The weather is flirting with triple digit heat and it is that time of year again. Last year it happened much sooner with late May bringing heat usually reserved for July or August. The official temperature yesterday topped out at ninety-nine, but it felt like the inside of an oven outside, even in the shade. The humidity robs the shade of its coolness and even in a building the AC struggles to keep up if the doors are opened and closed many times. The heat and humidity will be around for another one hundred days or so, and maybe even longer. But there will be no relief early and there is still a lot of heat to endure until then.
I started heat training early this year. I haven’t turned on my AC inside the house and I ride with my windows down in the truck more often than not. I started doing yardwork in the heat of the day again, to get used to it, and my plan to become accustomed to the heat as much as possible is working.
We were the last American generation to grow up without air conditioning and no one complained about the heat before AC came along. We played baseball in the middle of the day and roamed the woods and fields, mowed grass with a push mower, because riding mowers were for rich people, and Summer was what Summer was. Dogs and children stayed outdoors until it was absolutely necessary. We slept with the windows open and I slept nude even as a child. My room didn’t even have a window fan which was a luxury back in the day.
There isn’t a natural way out of the heat of South Georgia that isn’t a liquid. The cool springs that are getting more and more rare, are a benison but there is no place to run to and no place to hide from the heat. The dogs dig down past the first layers of baked earth yet they still suffer through the day, hour after hour, with gnats and biting flies and the heat, always the heat, until September arrives with a little parole from the Summer. September, still the better part of three months away, seems like August for two weeks and then seems a little less than August for a fortnight, but at some point waiting for September in June seems a little like waiting for dawn at midnight. The worst is yet to come.

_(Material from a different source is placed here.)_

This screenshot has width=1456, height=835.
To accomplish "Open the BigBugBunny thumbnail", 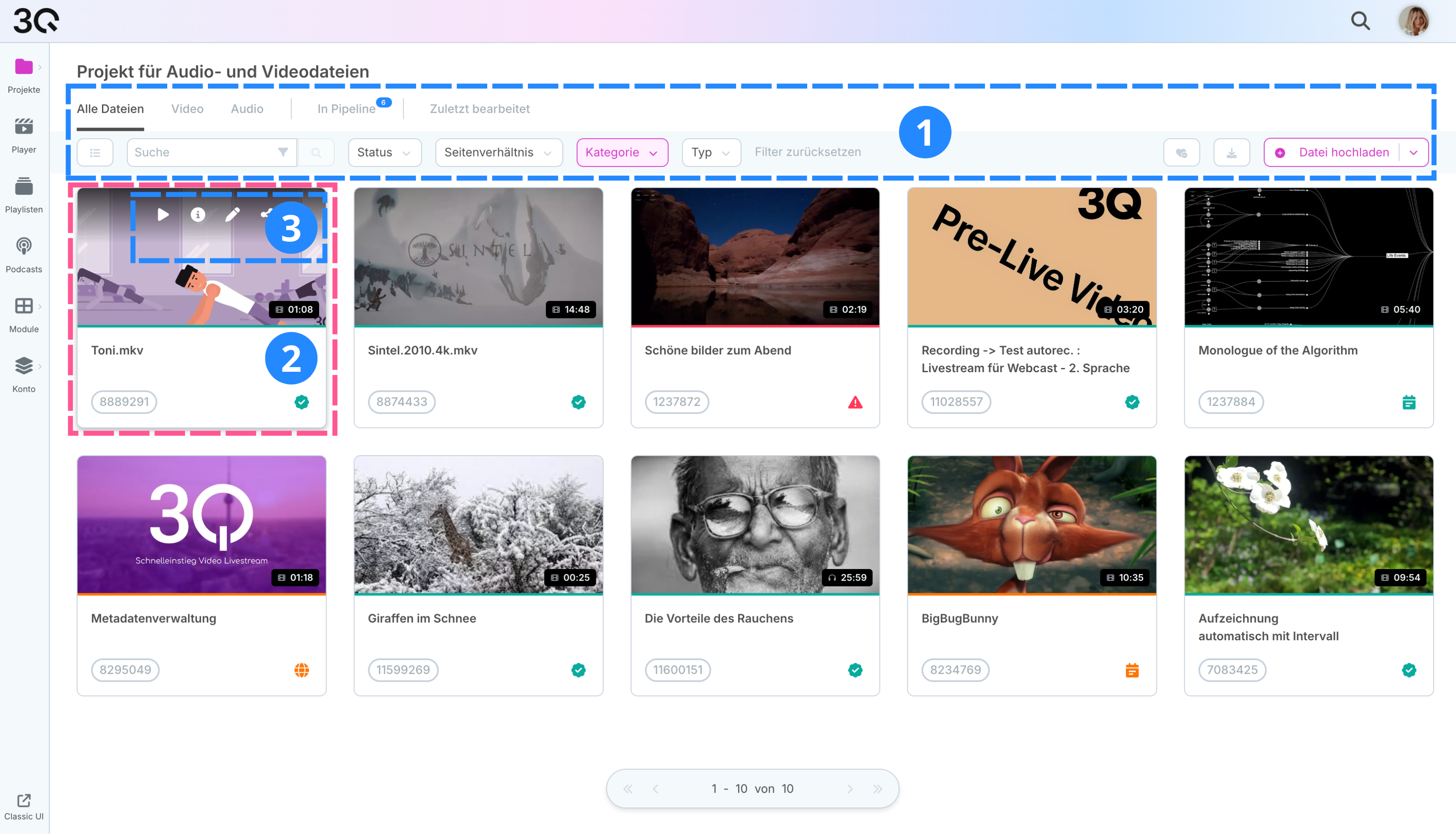I will (x=1031, y=524).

We make things worse for now nearly every home has some sort of appliance that leaves some residual heat that was unknown a couple of generations ago. Dishwashers, clothes driers, computers, televisions, and a host of other devices all have some life force bound in heat, much like The South, and each of them adds to the inside temperature which forces people to turn their thermostats down even further. By trying to avoid the natural heat of the Summer people have instead created their own world of heated air and warm lights. The outside heat becomes hotter as people desperately seek relief and then make matters worse by adding more heat inside. The Summers may indeed grow hotter but we are accidently making ourselves weaker. We wrestle each day with the residual heat given off by comforts and entertainment while outside the Summer bombards us with an anaconda type mixture of heat and humidity.
Yet there is something about Summer. I love the life of it, how every moment is throbbing with some heartbeat, be it insect or wood. The greenery of the Summer is fueled by the heavy rains we’ve had the Earth fairly explodes with life at every square inch of dirt and every corner of the land. It’s hard to imagine death when life springs and sprouts at every turn and seeming, at every second. The trees are heavy with their thick green leaves and the world is an emerald again. The humidity, a bane for those seeking comfort or ease, is the very breath of The South, coaxing food from the earth and turning the entire region into a hothouse for all green things that live. This is the heart and soul of The South, this heat, this hazy dragon’s breath, and there is no way of living without paying some homage to it in sweat. Simple yardwork becomes epic in its difficulty. Outside exercise becomes legendary for its ability to, quite possibly, kill those who take the heat lightly. This is not the environment for those who seek some sort of lazy existence in a mild climate, no. This is a heat that makes life more difficult and with that contrast, the milder times seem so much better in comparison.
So this is the beginning of the Summer of 2013. It has been both hot and wet. I’ve made it to nid June without artificial cooling in the house but I suspect that I will soon be forced into my electric igloo very soon. A week from now and the longest day of the year will arrive, and ninety days after that the days and night will equalize. July must come before this happens but doesn’t this mean the Fourth of July and all that this celebration brings? We must endure August, long and hot, but who does not see August as a time where the sand is exiting the glass far too fast? The Summer, for all the sweat, gnats, misery and for all the times we have to hear, “It’s not the heat; it’s the humidity” it is still a glorious time that is filled with memories and adventures. This is Summer! This is Huck Finn and baseball! This is tomatoes and watermelons! This is swimming pools and garden hose wars! This is water balloon fights and long hot nights. Whatever else can be said the truth of the matter is Summer is a long hot sticky hell but it is worth the heat. The times we will have in Summer, that time of few clothes and a few beers, will be worth it.